A remarkable story of happenstance has given two young women a new lease on life.

Lisa Walsh-Kirk and Jessica Pelletier met when they were young dialysis patients.

Now, years later, the lifelong friends have both received kidneys from the same donor.

“Jess and I met when I was 12 years old. She was one of the first girls I met at the IWK and we became really good friends,” says Walsh-Kirk. “We were roommates and we had transplants around the same time.”

However, both transplants failed, and the pair once again began waiting for the calls that would change their lives.

“It was our, me and my husband’s five-year wedding anniversary, so we were going to go out that night, but something told us not to go out,” says Pelletier.

“It was 10:30 at night and I was at my parents place,” says Walsh-Kirk. “It came as a big shock. It wasn’t something that I was expecting at all.”

The women had each received the call they had been waiting for – a kidney was waiting for them. But what happened next was even more remarkable.

“I was sitting in this room and I saw her (Pelletier) walking down the hall and I was like ‘what are you doing here?’” says Walsh-Kirk.

“I’m like, ‘I’m getting a kidney!’” says Pelletier. “She’s like ‘me too!’”

Not only had Pelletier and Kirk-Walsh received the life-changing call around the same time – they were each set to receive a kidney from the same donor.

Dr. Joseph Lawen performed both transplants and says the friends’ situation is almost unheard of.

“For them to have been friends and to have similar histories – first transplants lost some number years later and then to end up back in the OR on the same day, receiving kidneys from the same donor. That’s really interesting.”

Lawen says patients are typically on a waiting list for a kidney transplant for two-and-a-half years. Both Pelletier and Walsh-Kirk waited for longer, simply because there aren’t enough donors.

“I think we have a lot of friends that were watching over us too, that we lost over the years,” says Walsh-Kirk.

“It’s kind of nice to live on through them,” says Pelletier.

Now, with a new kidney and a new outlook on life, they are busy planning for the new lives they’ve been given.

“I have a lot of goals. I’m getting married. I can start a new life,” says Walsh-Kirk. “I feel alive. I have reasons to smile and get up in the morning and things to look forward to.”

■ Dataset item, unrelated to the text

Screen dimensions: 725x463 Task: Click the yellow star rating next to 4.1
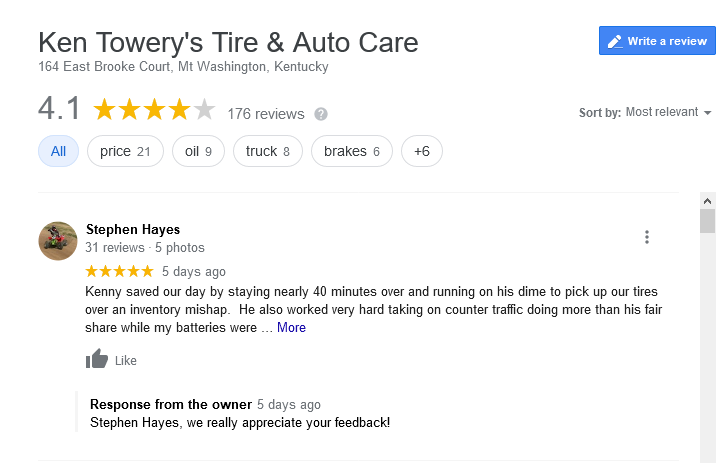coord(154,109)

“Just to have my weekends back with my little girl, family days…it just means everything to us,” says Pelletier.

The pair says the transplant means even more to them because they are experiencing it together.

“Just to know that it was somebody that I knew quite well getting the other kidney, made that more special, because I’ve seen her struggles,” says Pelletier.

They also have a special message to share.

“Sign your donor cards,” says Walsh-Kirk. “You can save somebody’s life.”